→ **Text**:

---------------

Because they broke God’s Law, all of their descendants (us) are legally indebted. Born with a debt under the law, and having added our own transgressions to that original debt, we are guilty under the Law.
God’s Word describes the serpent as “the accuser” (Revelation 12:10). The serpent is tireless. He “accuses them before our God day and night” (ibid). People who know the Law are bound by the Law. If you know right from wrong, you are bound by that knowledge (Romans 2:14). Whatever our transgressions, even if they are only inherited through our connection to Adam and Eve, the Accuser can find something to point at.
Until Jesus paid the debt by dying in our place, he “canceled the charge of our legal indebtedness.”
In this sense, Paul is speaking literally. We are literally guilty under the Law. Sin has many faces, whether inherited or earned, and because of it, we accumulate legal indebtedness. Jesus literally paid our debt. He “canceled” the charge of legal indebtedness by providing something of greater value.
God made the Law, and when we failed to keep it, God made a way to buy us back.
It is hard being perfect.
A lesser god might have just cheated and said, “Well, fudge. Look what those critters I made went and did. They broke my law! Shucks … what should I do? I could change the rules, I guess…”
Our God could never do that.
Thank you, Jesus!
Application: Thank God for his kindness. Thank Jesus for his sacrifice.
Food for Thought: How does God measure “legal indebtedness”?
How does God measure “legal indebtedness”?

---------------

→ **Material provided**:
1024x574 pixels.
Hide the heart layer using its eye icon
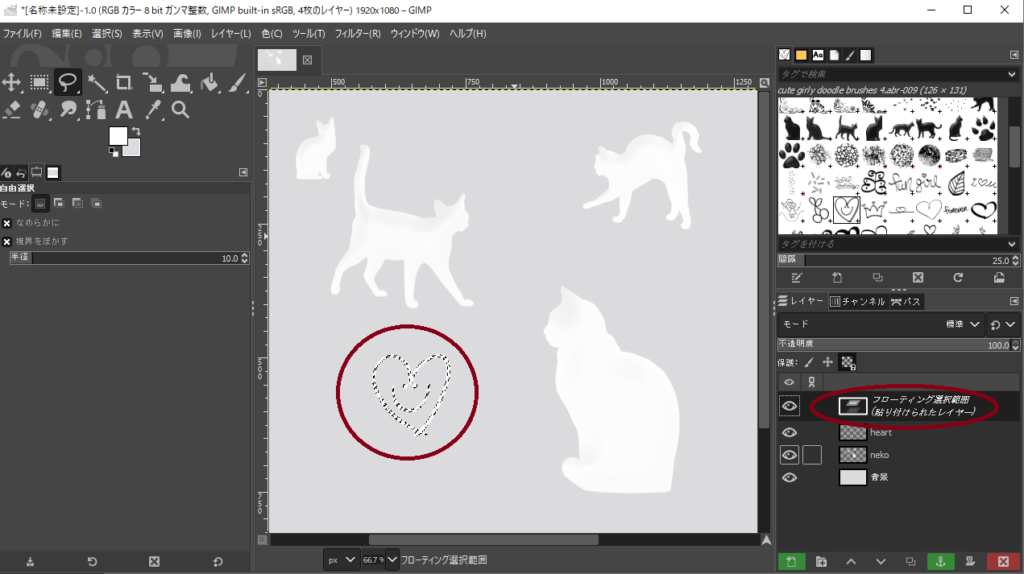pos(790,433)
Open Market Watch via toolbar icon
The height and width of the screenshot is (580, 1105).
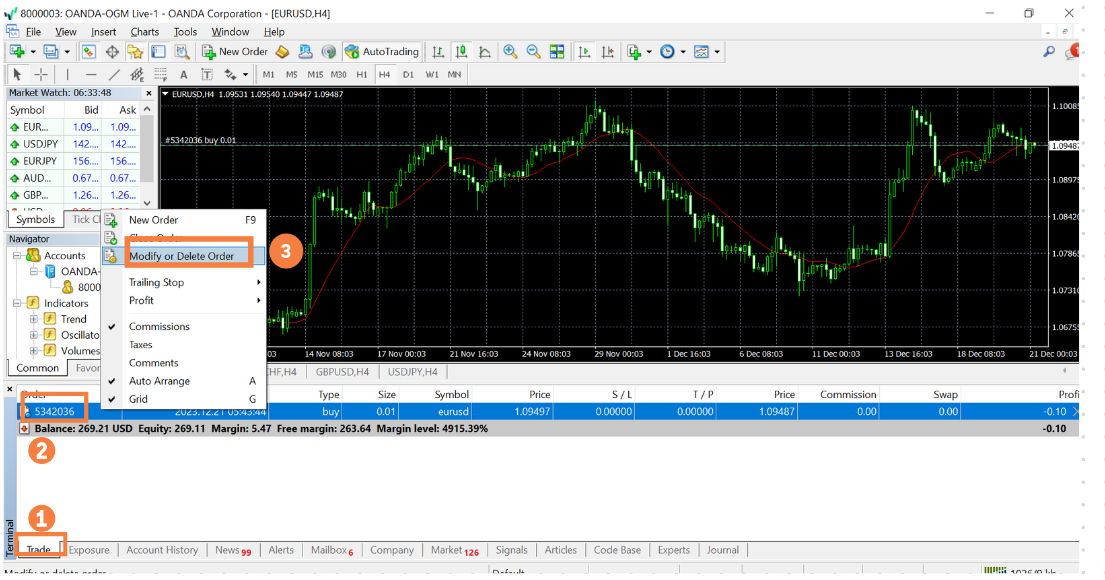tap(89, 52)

---------------

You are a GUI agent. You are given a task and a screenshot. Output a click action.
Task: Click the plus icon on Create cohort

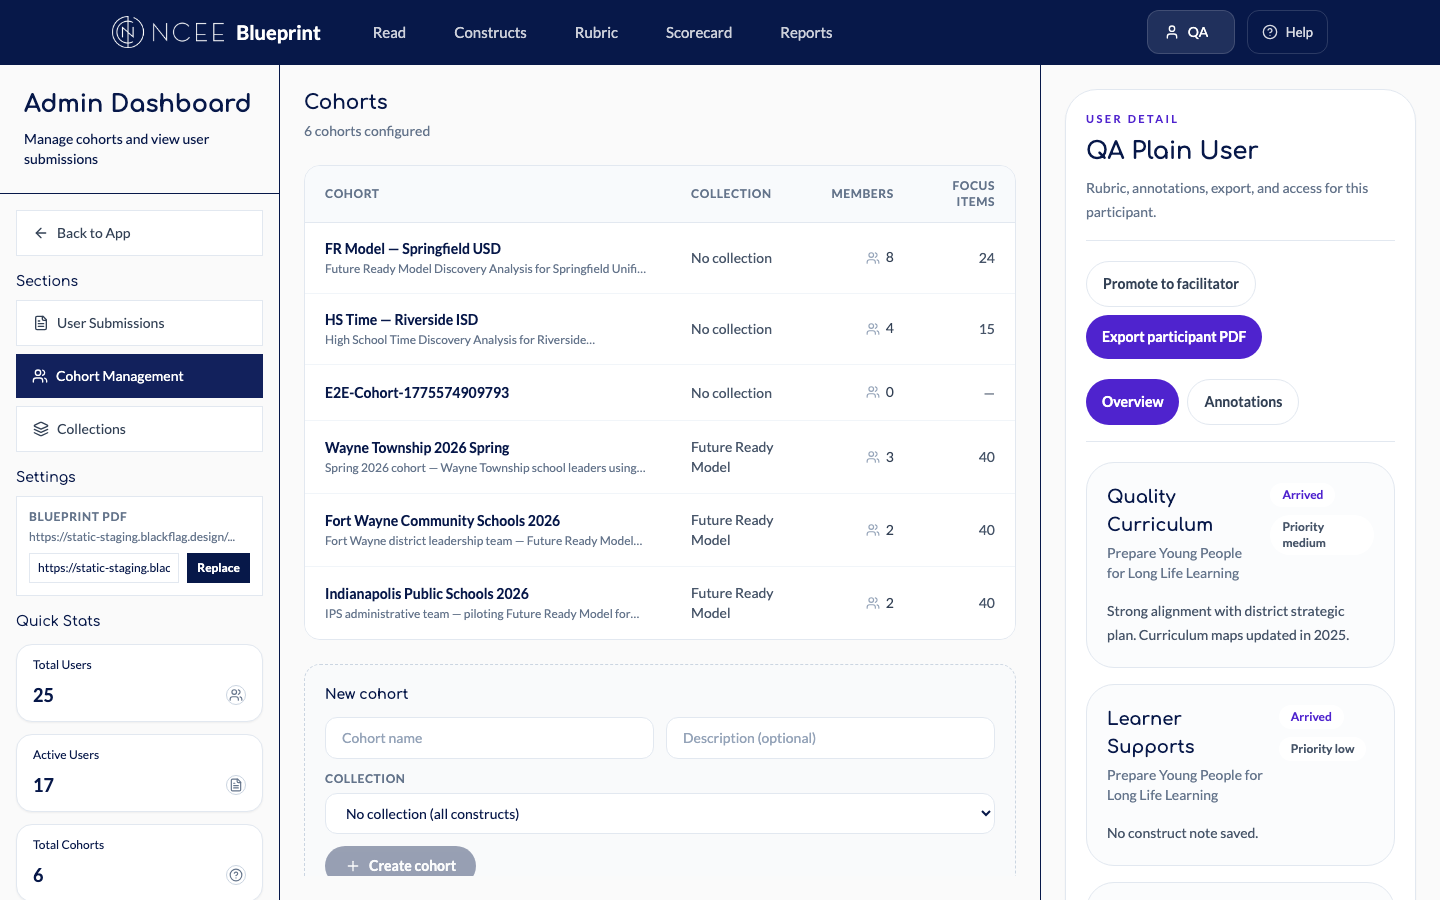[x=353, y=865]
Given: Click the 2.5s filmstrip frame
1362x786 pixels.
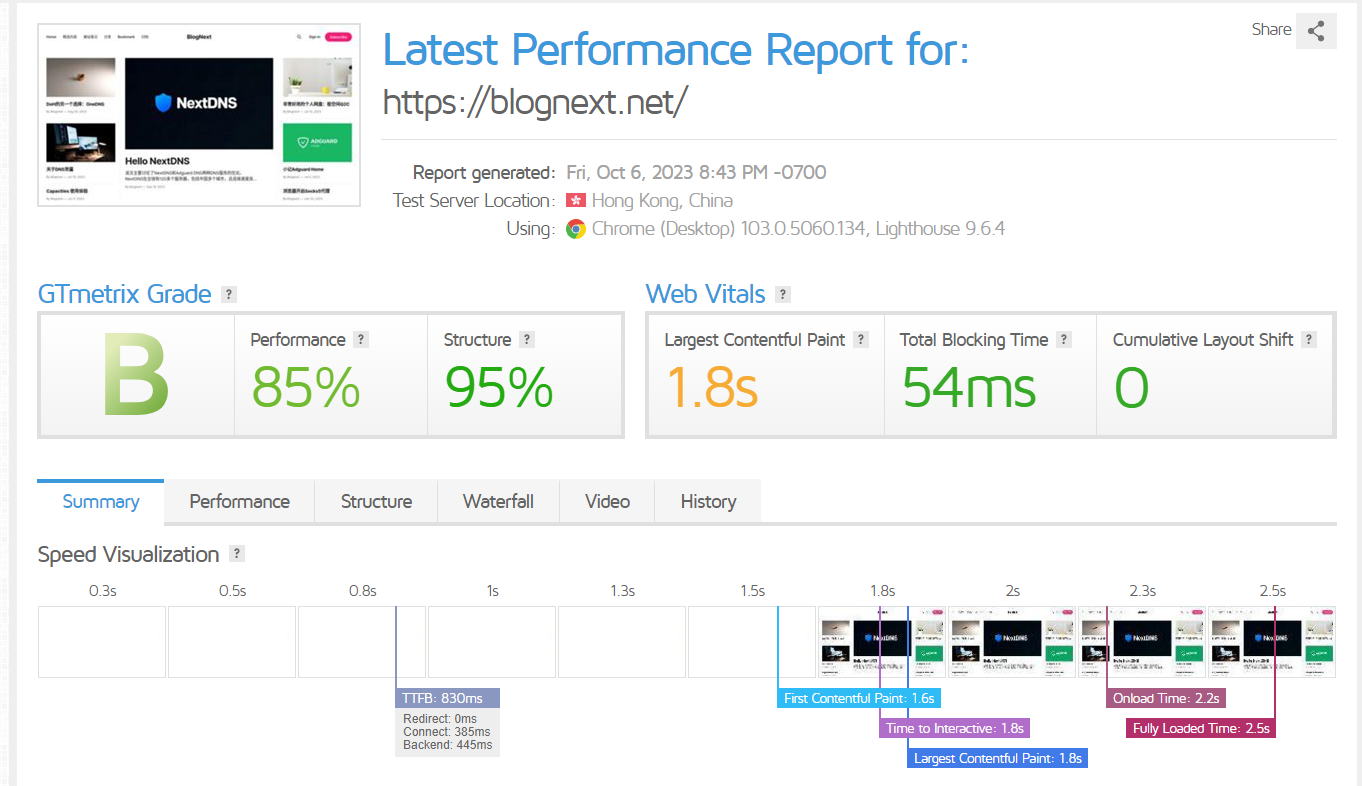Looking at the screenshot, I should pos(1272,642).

---------------

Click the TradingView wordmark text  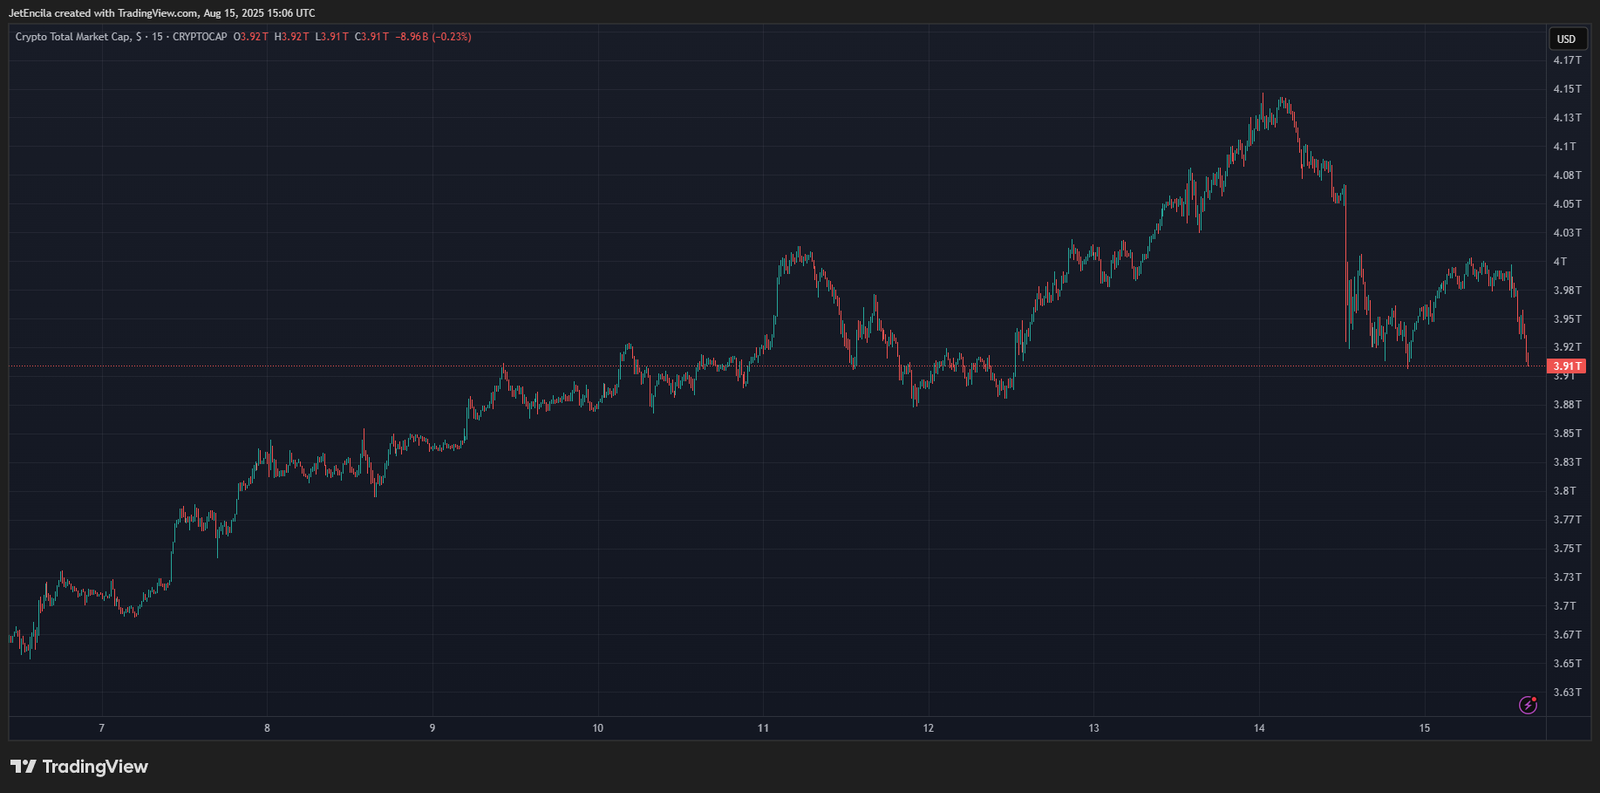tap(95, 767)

---------------

→ **Your task**:
Answer these questions from the passage on legal indebtedness:
(a) What does God's Word call the serpent, citing Revelation 12:10?
(b) Which verse is cited for the claim that knowing right from wrong binds you?
(c) How did Jesus cancel the charge of legal indebtedness?

→ **Result for this exercise**:
(a) The accuser.
(b) Romans 2:14.
(c) By providing something of greater value.